Uncle George
by Patti-Lynn Edgar

Uncle George died of cancer at 38. At the funeral, my father covered his face with his oil-stained hands and cried. When a 12-year-old boy in my class shot himself in the head, my dad reminded me of uncle George and how he suffered for eight years. Anyone who takes their own life is selfish, he said.

Granny always said she had thought of my dad and uncle as twins, and I imagined they both looked like Opie, from the T.V. show set in Mayberry, which my father liked to watch with us on holiday afternoons. My grandfather was a cowhand at Fish Creek and later a feed salesman in Calgary. He had 12 children by two wives. He left Granny after the eighth, so dad and George delivered telegrams by bicycle and picked up pins at North Hill Lanes.

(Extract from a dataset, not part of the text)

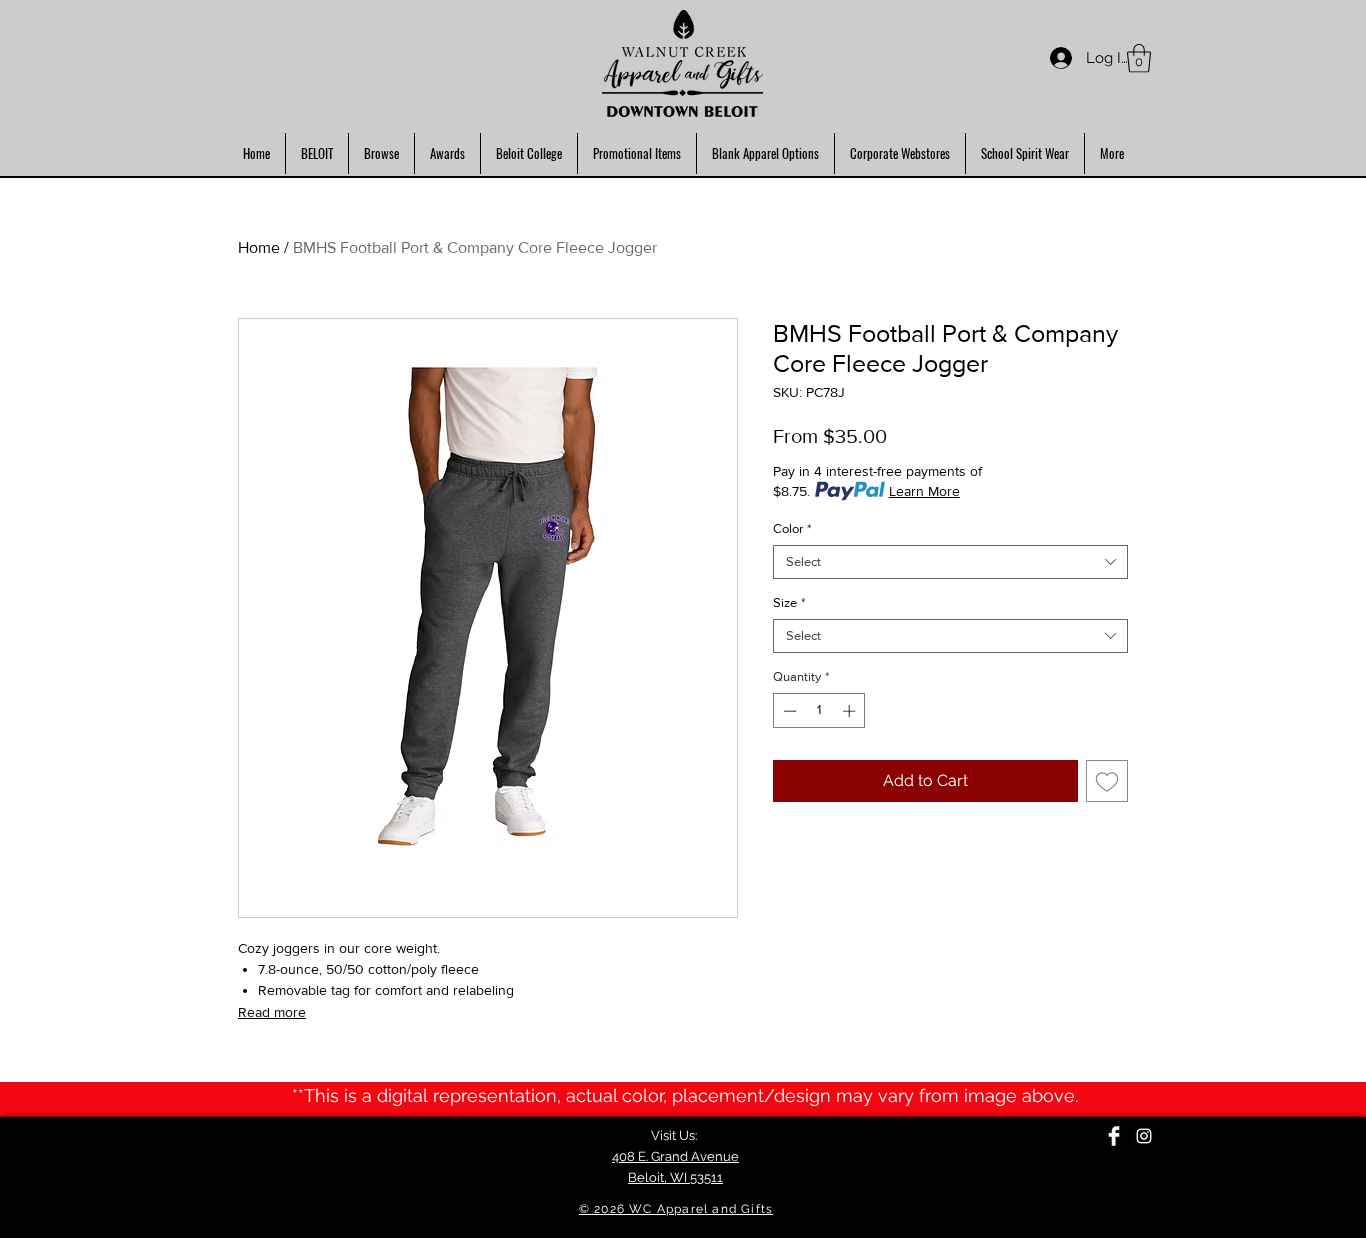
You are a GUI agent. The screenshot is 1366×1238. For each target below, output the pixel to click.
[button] (1139, 58)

My dad was an electrician for an oil company in 1973 when George found an auto wreckers for sale just outside the city. My dad had always wanted to study engineering, but he quit his job to run the business with George. Sometimes, after work, George would come in through the garage door behind my father and surprise my mother by joining us for dinner. During tea and dessert he would look up at the shelf of decorative cups and plates, point to my Bunnykins bowl, and remind me how much he liked it, and how one day, when I wasn't looking, he was going to steal it.

My dad and uncle put the money they made into other auto wreckers and, later, apartment buildings. George bought a farm outside the city with an indoor swimming pool. My mother always had a couple of hundred dollar bills stuffed inside her jean pocket. Then oil prices fell and George's cancer began to spread, and my father was talking in a low voice on the basement phone, one hand against the wall.

Uncle George had the money to get treated in the best facilities in the States, so he took his four kids and his pretty wife down there for a few weeks. While he was gone, contractors showed up at our door with instructions from my uncle to build a sauna in the downstairs bathroom because my dad had mentioned liking George's.

At a backyard family reunion, uncle George had holes in his cheeks that he dabbed with a Kleenex to stop the saliva from running down his jaw and onto his shirt. When he was in the hospital, I sat in the hallway, wanting to tell him about the photo of his grade six class my mother had found in the basement of the elementary school. My father came out of his hospital room, said children weren't allowed in, and took me home.

The cancer spread to uncle George's brain in 1984 and my aunt found him naked in the living room looking for the truck keys, pleading for my father and screaming that the rest of his family was trying to kill him. My dad drove out to the farm and convinced him to put on underwear. On the way to the hospital, uncle George was looking at his wrist and talking about the time, even though my father and him had never worn watches. He asked my dad for 20 bucks and then stuck it in his briefs. My father pulled it out after he died. Dad gave most of the money from the insurance company to my uncle's wife and children. With the rest he bought a 20-foot motor boat that he towed out west and a nautical watch so he wouldn't get lost at sea.

Patti-Lynn Edgar lives in Ottawa. She doesn't believe in memories.